'''
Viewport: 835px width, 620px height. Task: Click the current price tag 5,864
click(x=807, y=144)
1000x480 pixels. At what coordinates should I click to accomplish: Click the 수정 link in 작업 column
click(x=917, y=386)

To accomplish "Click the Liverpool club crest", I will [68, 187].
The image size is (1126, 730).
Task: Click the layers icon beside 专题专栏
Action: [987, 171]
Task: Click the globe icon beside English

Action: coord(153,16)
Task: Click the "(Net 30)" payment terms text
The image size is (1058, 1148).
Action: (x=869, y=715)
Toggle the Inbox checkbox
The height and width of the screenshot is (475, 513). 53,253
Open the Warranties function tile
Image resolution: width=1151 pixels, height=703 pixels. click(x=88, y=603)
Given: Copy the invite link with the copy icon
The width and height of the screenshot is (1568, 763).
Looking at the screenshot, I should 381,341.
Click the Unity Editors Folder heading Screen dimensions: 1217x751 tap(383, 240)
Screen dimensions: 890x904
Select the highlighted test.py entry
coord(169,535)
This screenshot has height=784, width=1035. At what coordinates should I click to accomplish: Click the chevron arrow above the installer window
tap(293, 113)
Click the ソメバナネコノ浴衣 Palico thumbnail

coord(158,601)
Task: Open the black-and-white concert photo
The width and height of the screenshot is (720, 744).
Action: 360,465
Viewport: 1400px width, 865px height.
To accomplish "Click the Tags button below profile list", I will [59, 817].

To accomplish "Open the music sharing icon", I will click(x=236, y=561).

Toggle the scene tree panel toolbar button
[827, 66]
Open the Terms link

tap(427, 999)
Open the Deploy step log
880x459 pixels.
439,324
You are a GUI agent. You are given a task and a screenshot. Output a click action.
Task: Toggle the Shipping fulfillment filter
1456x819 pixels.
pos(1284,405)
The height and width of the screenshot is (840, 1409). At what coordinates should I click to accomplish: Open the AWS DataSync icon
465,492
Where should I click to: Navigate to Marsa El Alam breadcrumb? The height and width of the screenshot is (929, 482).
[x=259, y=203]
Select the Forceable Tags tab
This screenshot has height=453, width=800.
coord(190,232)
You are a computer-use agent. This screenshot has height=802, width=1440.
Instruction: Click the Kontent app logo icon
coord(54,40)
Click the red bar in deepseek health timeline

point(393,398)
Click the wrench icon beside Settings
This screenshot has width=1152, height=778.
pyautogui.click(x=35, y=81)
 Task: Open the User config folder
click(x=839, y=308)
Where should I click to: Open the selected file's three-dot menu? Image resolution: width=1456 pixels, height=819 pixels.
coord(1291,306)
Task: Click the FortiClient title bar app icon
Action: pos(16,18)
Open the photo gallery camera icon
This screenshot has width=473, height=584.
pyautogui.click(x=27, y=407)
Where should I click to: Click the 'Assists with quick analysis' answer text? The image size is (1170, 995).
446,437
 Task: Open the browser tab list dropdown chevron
'''
Written problem
Could you give all of the material above again, swapping each "Toggle" for "Switch" and changing nothing else?

Exercise solution
Viewport: 835px width, 620px height. Task: Click the current price tag 5,864
click(x=807, y=144)
1000x480 pixels. At what coordinates should I click to accomplish: Click the 수정 link in 작업 column
click(x=917, y=386)

To accomplish "Click the Liverpool club crest", I will [68, 187].
The image size is (1126, 730).
Task: Click the layers icon beside 专题专栏
Action: [987, 171]
Task: Click the globe icon beside English

Action: coord(153,16)
Task: Click the "(Net 30)" payment terms text
The image size is (1058, 1148).
Action: (x=869, y=715)
Switch the Inbox checkbox
The height and width of the screenshot is (475, 513). 53,253
Open the Warranties function tile
Image resolution: width=1151 pixels, height=703 pixels. click(x=88, y=603)
Given: Copy the invite link with the copy icon
The width and height of the screenshot is (1568, 763).
Looking at the screenshot, I should 381,341.
Click the Unity Editors Folder heading Screen dimensions: 1217x751 tap(383, 240)
Screen dimensions: 890x904
Select the highlighted test.py entry
coord(169,535)
This screenshot has height=784, width=1035. At what coordinates should I click to accomplish: Click the chevron arrow above the installer window
tap(293, 113)
Click the ソメバナネコノ浴衣 Palico thumbnail

coord(158,601)
Task: Open the black-and-white concert photo
The width and height of the screenshot is (720, 744).
Action: 360,465
Viewport: 1400px width, 865px height.
To accomplish "Click the Tags button below profile list", I will [59, 817].

To accomplish "Open the music sharing icon", I will click(x=236, y=561).

Switch the scene tree panel toolbar button
[827, 66]
Open the Terms link

tap(427, 999)
Open the Deploy step log
880x459 pixels.
439,324
You are a GUI agent. You are given a task and a screenshot. Output a click action.
Task: Switch the Shipping fulfillment filter
1456x819 pixels.
pos(1284,405)
The height and width of the screenshot is (840, 1409). At what coordinates should I click to accomplish: Open the AWS DataSync icon
465,492
Where should I click to: Navigate to Marsa El Alam breadcrumb? The height and width of the screenshot is (929, 482).
[x=259, y=203]
Select the Forceable Tags tab
This screenshot has height=453, width=800.
coord(190,232)
You are a computer-use agent. This screenshot has height=802, width=1440.
Instruction: Click the Kontent app logo icon
coord(54,40)
Click the red bar in deepseek health timeline

point(393,398)
Click the wrench icon beside Settings
This screenshot has width=1152, height=778.
pyautogui.click(x=35, y=81)
 Task: Open the User config folder
click(x=839, y=308)
Where should I click to: Open the selected file's three-dot menu? Image resolution: width=1456 pixels, height=819 pixels.
coord(1291,306)
Task: Click the FortiClient title bar app icon
Action: pos(16,18)
Open the photo gallery camera icon
This screenshot has width=473, height=584.
pyautogui.click(x=27, y=407)
Where should I click to: Click the 'Assists with quick analysis' answer text? The image size is (1170, 995).
446,437
 Task: Open the browser tab list dropdown chevron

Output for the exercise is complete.